Angelo Maria Ripellino (1923-1978) é um dos grandes nomes da eslavística italiana, uma área de estudo em que a Itália trouxe contribuição muito importante. Releio com grande satisfação, agora em português, o seu "Il Trucco e l'Anima" (O Truque e a Alma), publicado pela Perspectiva (que já nos dera, em 1971, "Maiakóvski e o Teatro de Vanguarda", também de sua autoria).

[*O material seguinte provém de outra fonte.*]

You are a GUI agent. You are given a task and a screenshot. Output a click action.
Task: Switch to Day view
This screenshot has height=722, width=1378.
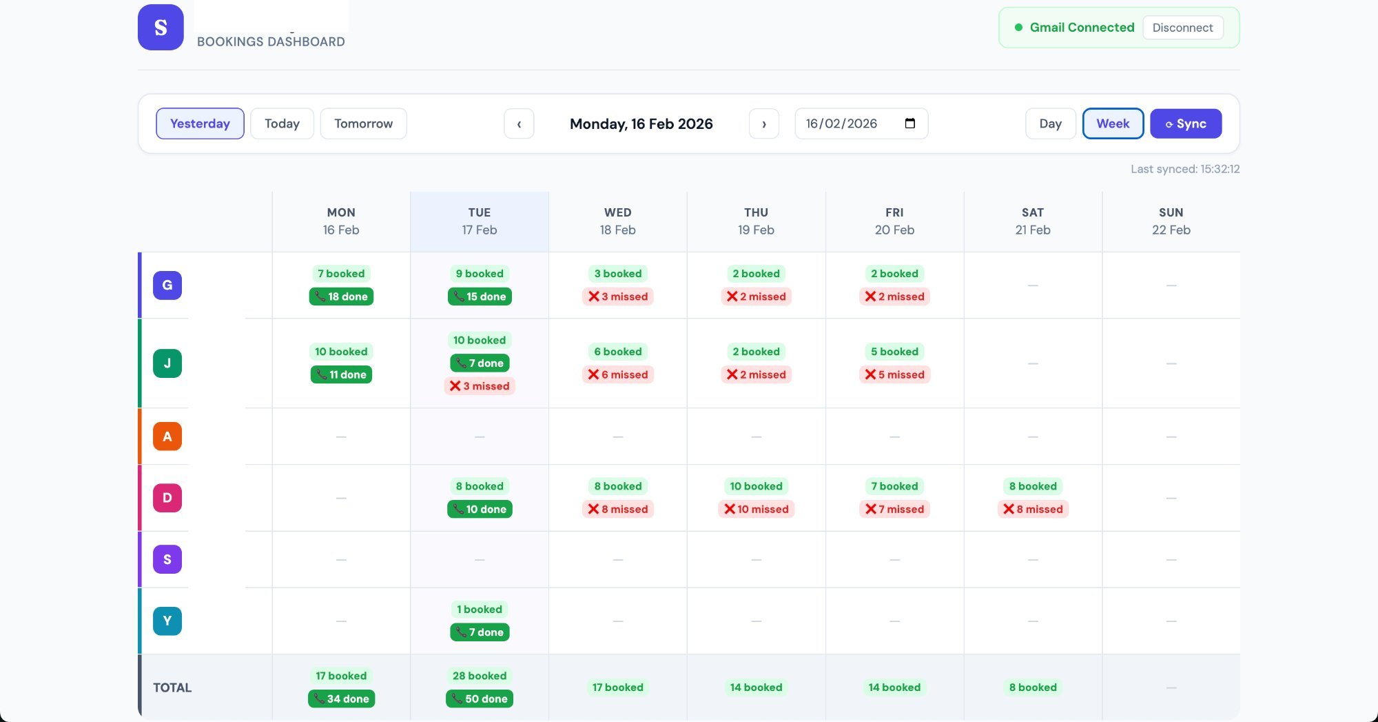(x=1050, y=123)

Depois que o livro saiu na Itália, lançado pela Einaudi em 1965, manifestei meu entusiasmo numa resenha com o título "Uma Epopéia do Teatro Russo" (1). Com efeito, se todas as obras de Ripellino, inclusive os seus trabalho mais eruditos, trazem a marca do ficcionista e poeta que ele foi, este livro particularmente nos transmite algo de épico e monumental, com a sua descrição emocionada de todo um mundo de vivências ligadas com o teatro russo, desde o final do século passado até a década de 30.

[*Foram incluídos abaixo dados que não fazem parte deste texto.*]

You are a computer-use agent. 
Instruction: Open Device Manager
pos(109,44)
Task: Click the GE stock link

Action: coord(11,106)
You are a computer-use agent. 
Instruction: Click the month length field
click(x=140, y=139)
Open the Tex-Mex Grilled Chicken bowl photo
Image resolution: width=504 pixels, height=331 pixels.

Felizmente, a prosa de Roberta Barni, a tradutora, consegue transmitir-nos a garra e a vibração que há no original.
Como parece às vezes estranho, inusitado, e como é grandioso o que Ripellino conseguiu! Os trabalhos universitários, quase sempre, adquirem algo rígido, plúmbeo, devido à necessidade de justificar tudo e documentar as fontes. A escrita informativa e minuciosa das notas acaba geralmente contaminando o texto da obra e desafiando assim a paciência do leitor. Pois bem, Ripellino traz uma documentação riquíssima, exemplar, escreve numerosas notas, mas o seu texto não se contamina com a caturrice universitária e continua vibrante e ágil, como se aquelas notas não existissem.
Aliás, ele tem perfeita consciência disso, pois chega a escrever: "Toda evocação acaba virando narração, todo discurso sobre os outros é sempre um diário disfarçado. A um escritor de histórias distantes pede-se o comportamento de um frio e mecânico gravador. No entanto, ele se apaixona por suas personagens, chora por sua sorte".
Esta paixão do narrador, em pleno trabalho universitário, aparece no livro a cada página, mas tem também os seus momentos de maior exaltação. Veja-se, por exemplo, como ele descreve a grande atriz Komissarjévskaia: "Antes de tudo seus olhos. Os olhos de Viera Fiódorovna Komissarjévskaia. 'Olhos azuis sem fundo', como os da Desconhecida blokiana; largos olhos arregalados e assustados, como nos enigmáticos retratos femininos de Jawlensky. (...) Os olhos e a voz encantadora, que mesmo às frases mais desgastadas dava cadências de melancólica musicalidade, velaturas de sonho".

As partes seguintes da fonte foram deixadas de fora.